=== READING PASSAGE ===
»»
This image taken on April 30, 2014 shows a Christian church in the town of Oubei, outside the city of Wenzhou that Chinese authorities have begun demolishing on April 28.

This image taken on April 30, 2014 shows a Christian church in the town of Oubei, outside the city of Wenzhou that Chinese authorities have begun demolishing on April 28.

Last month, Chinese authorities tore down one of the largest churches in Wenzhou, a coastal city in the southeast where parishioners had been in a standoff with authorities over the planned demolition. The government says the church violated building codes. But activists say the case is part of a wider crackdown on Christianity.

The number of practicing Christians in China is unclear, but a 2010 Pew survey estimated it at about five percent of the population, or 67 million people. Many observers say that number continues to rise, and can be seen in the numerous large churches that have taken root in cities across the country.

Wenzhou is known as “China's Jerusalem" for its high concentration of Chinese Christians. The Sanjiang church took more than $4 million and 12 years to build, but after it was completed, authorities notified the congregation in March that it was in violation of building codes.

American pastor Dennis Balcombe says the Chinese government has increasingly accepted Christianity over the last few years and this church demolition was an unusual step.

“I was just up in, just last week and spoke with a church that had several thousand people in it and had no problem whatsoever, so it would seem to me that this is an isolated incident," Balcombe said.

However other pastors and religious groups see the demolitions as part of a broader campaign against organized religions.

Last week, the government issued a national security alert on terrorism that raised concerns over spreading religious belief in the country. The alert stated that the “infiltration of religion has constituted a threat to Chinese identification with socialist belief.” The report listed religious infiltration as a severe challenge to China’s social stability. “Western hostile forces are infiltrating China’s religions in a more diverse way and in a wider range.”
««
=== EXERCISES TO COMPLETE ===
**1)** Answer these questions about the Wenzhou church article:
(a) What share of China's population did the 2010 Pew survey estimate to be practicing Christians?
(b) What nickname is Wenzhou known by?
(c) What did the government's report list religious infiltration as?
**2)** Can you carry the Wenzhou church article on past its final sentence?
The entries below come from a different source than the Wenzhou church article.

=== LISTED ENTRIES ===
»»
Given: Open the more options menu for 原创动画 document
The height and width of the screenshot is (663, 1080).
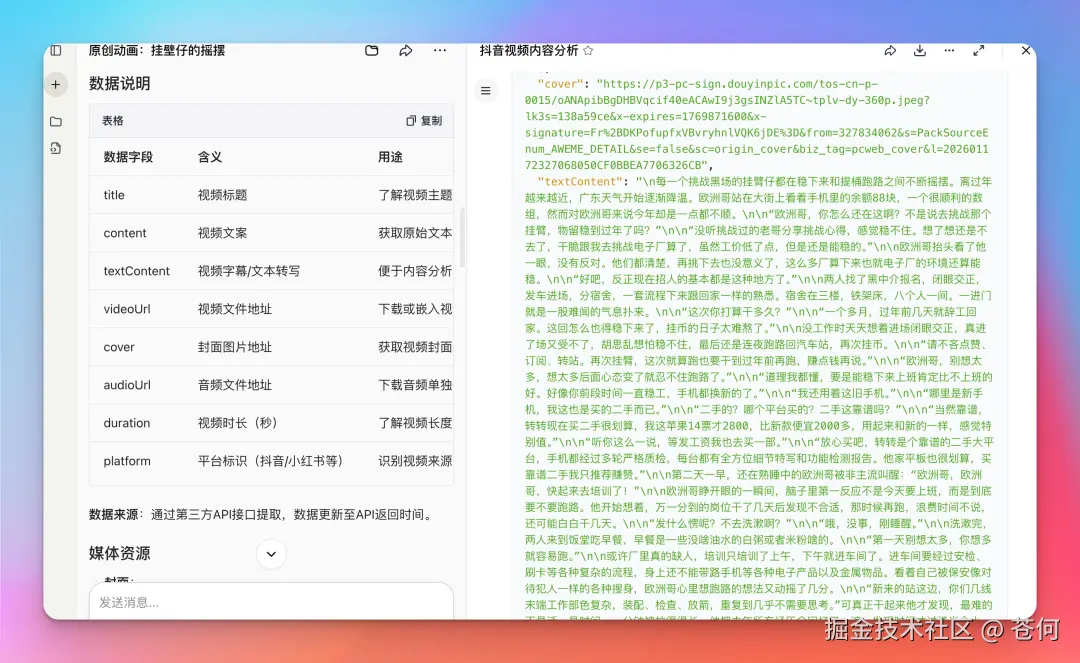Looking at the screenshot, I should 438,50.
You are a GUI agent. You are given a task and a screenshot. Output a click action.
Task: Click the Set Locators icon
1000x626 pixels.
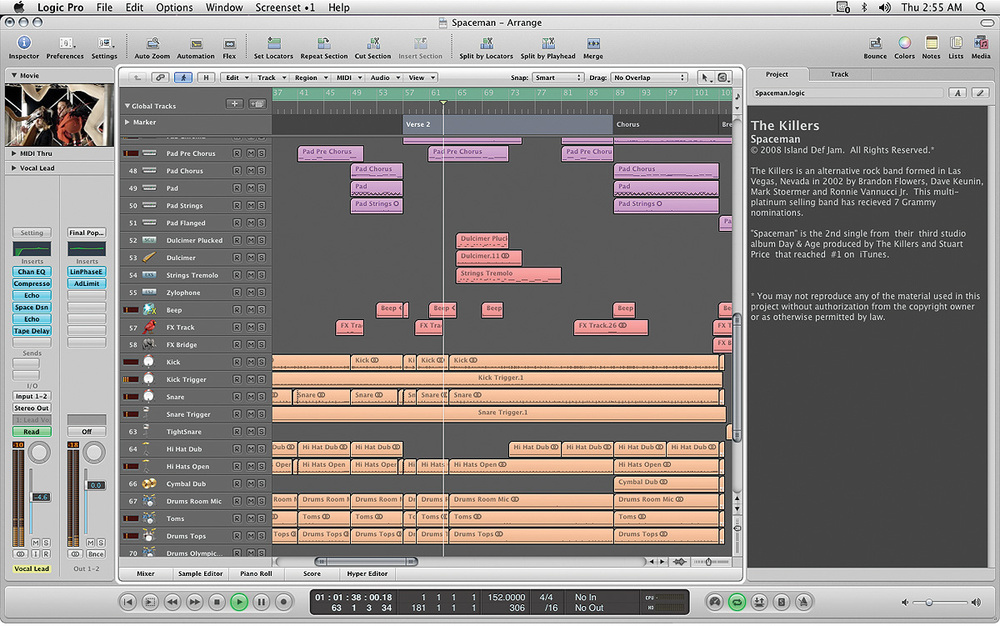273,44
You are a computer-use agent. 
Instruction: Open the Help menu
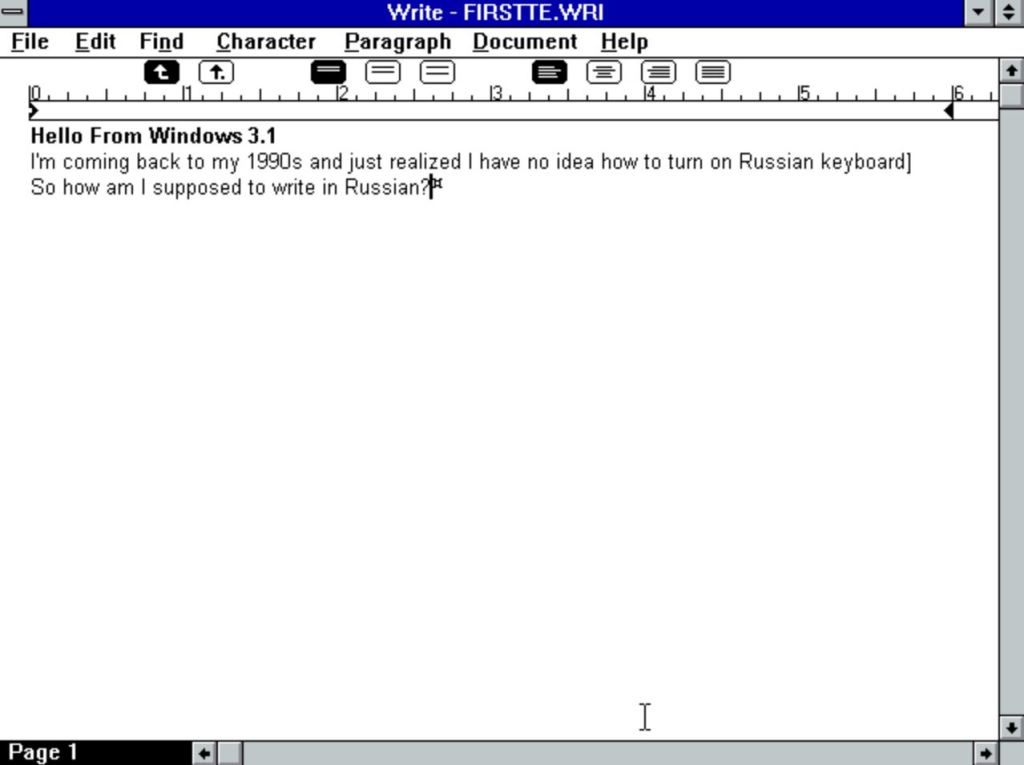click(624, 42)
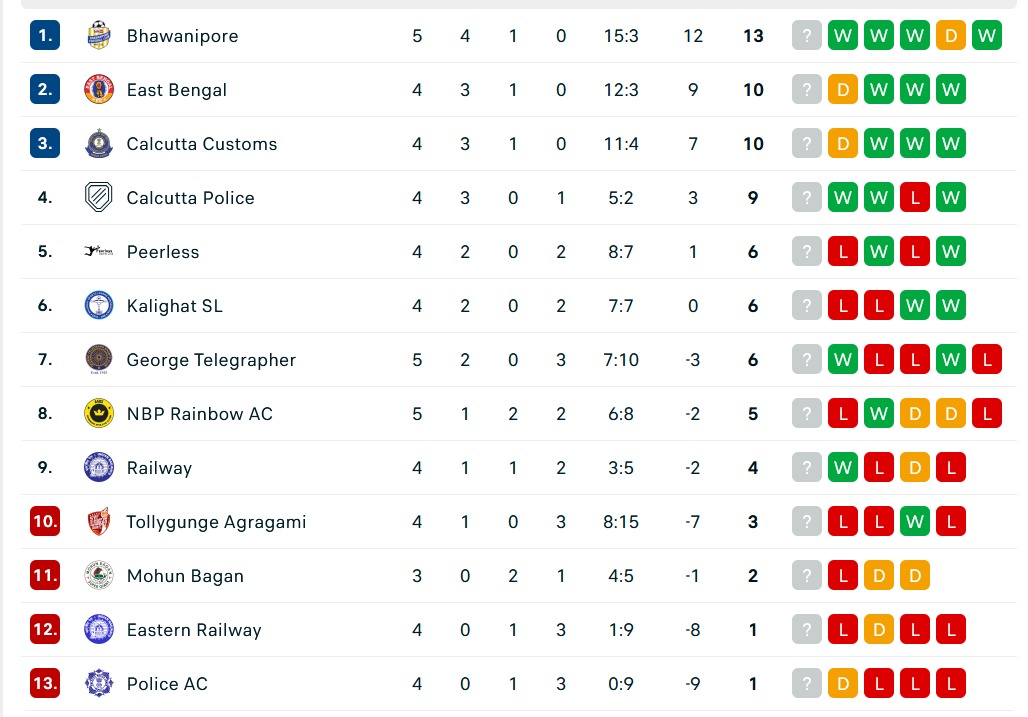1028x717 pixels.
Task: Click the rank 1 position badge
Action: click(x=45, y=36)
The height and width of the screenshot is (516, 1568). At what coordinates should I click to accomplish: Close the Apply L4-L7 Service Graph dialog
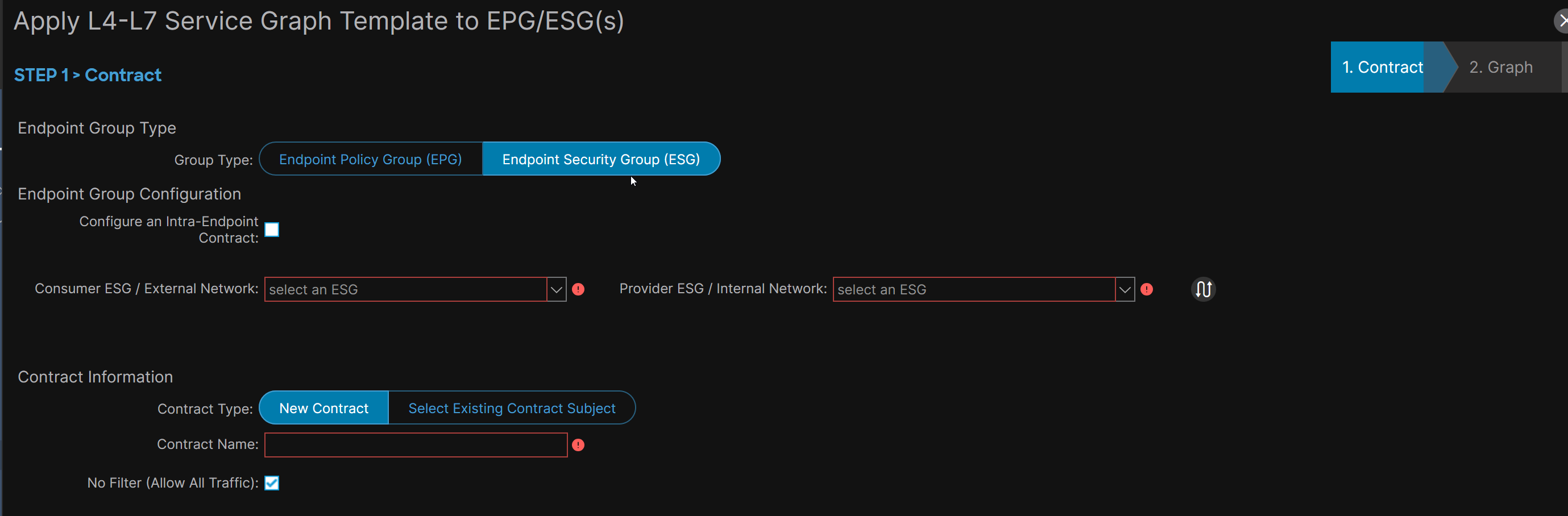tap(1561, 20)
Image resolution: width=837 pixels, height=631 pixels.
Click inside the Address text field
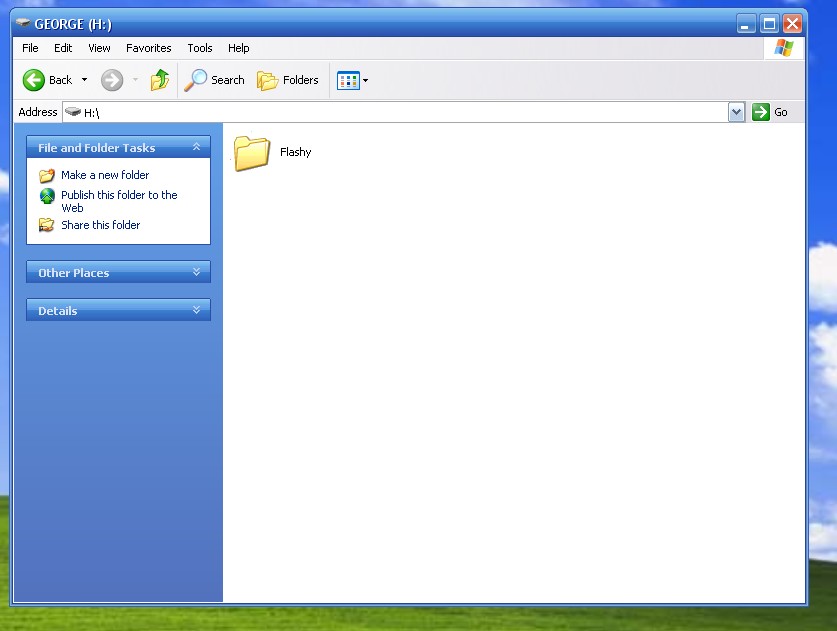click(x=400, y=112)

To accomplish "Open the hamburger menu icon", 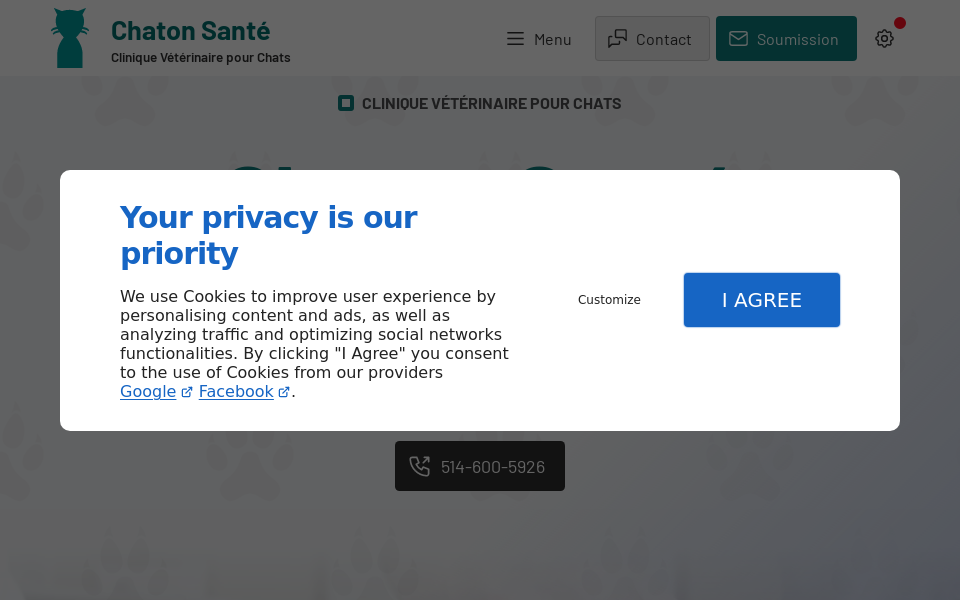I will (515, 39).
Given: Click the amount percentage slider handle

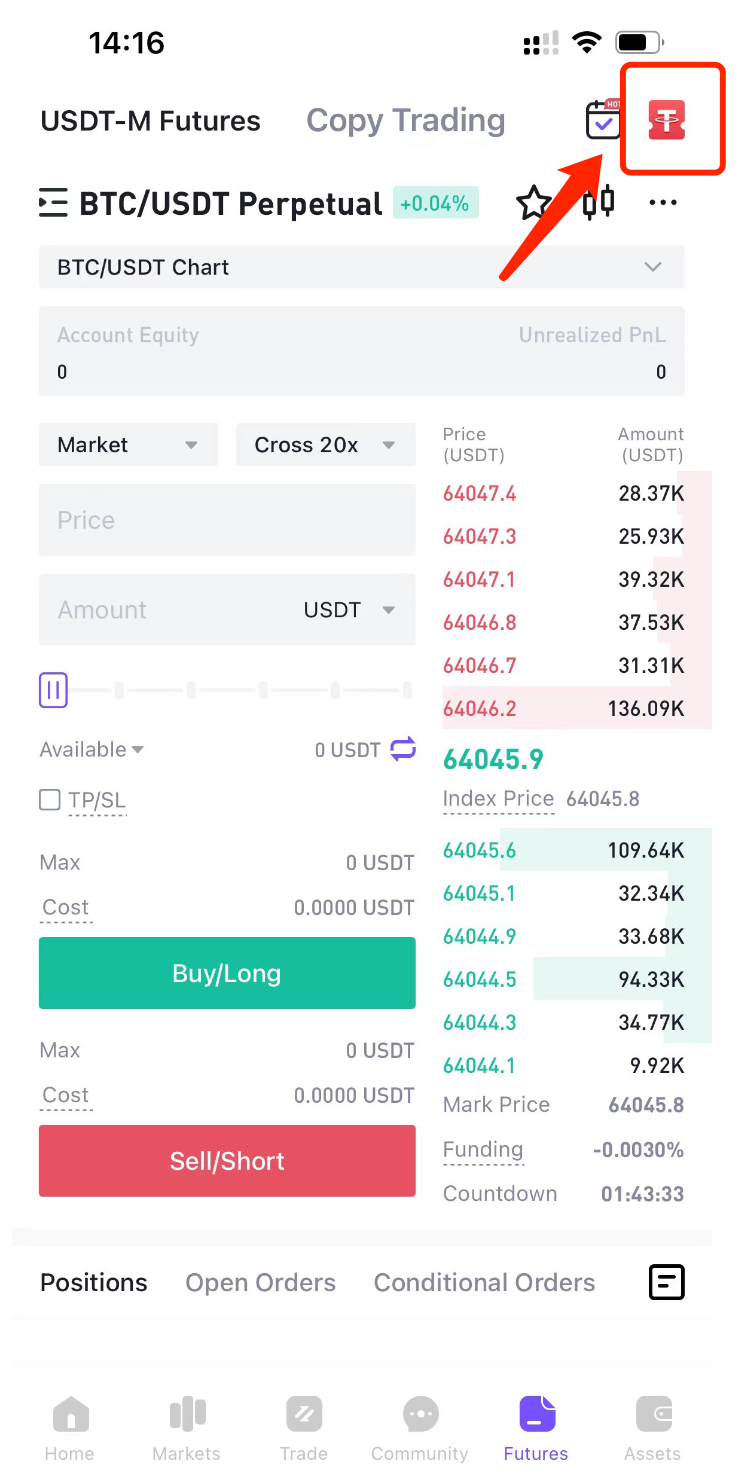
««
=== ANSWERS PROVIDED ===
**1)**
(a) About five percent of the population, or 67 million people.
(b) "China's Jerusalem."
(c) A severe challenge to China's social stability.

**2)**
Bob Fu, President of the Christian Aid Association which provides legal counsel to Christians in China, links the church demolitions with official policy aimed at curbing the growth of the church.

“This really shows the government is worried about the uncontrollable growth of Christianity in China," Fu said.

China's government has long sought to control religious communities through state-sanctioned organizations and registered places of worship. The practice has brought it into conflict with religious communities, some of which have resisted state control and set up non-sanctioned religious services and gatherings.

Zhao Xiao is a Chinese economist and former head of the Economic Research Center of the China State Council. Although the Communist Party still has an uneasy relationship with organized religion, Zhao says some officials support using Christianity as a means of improving social stability.

“They think Christianity can play a good role in China's civilization, in China's business progress and in China's harmonious society building," Zhao said.

Such opinions are not in the mainstream in China, but with the rising number of Christians, church congregations are growing in wealth and influence. Some Christian groups project that in the next 15 years, the country could have more Christians than the United States.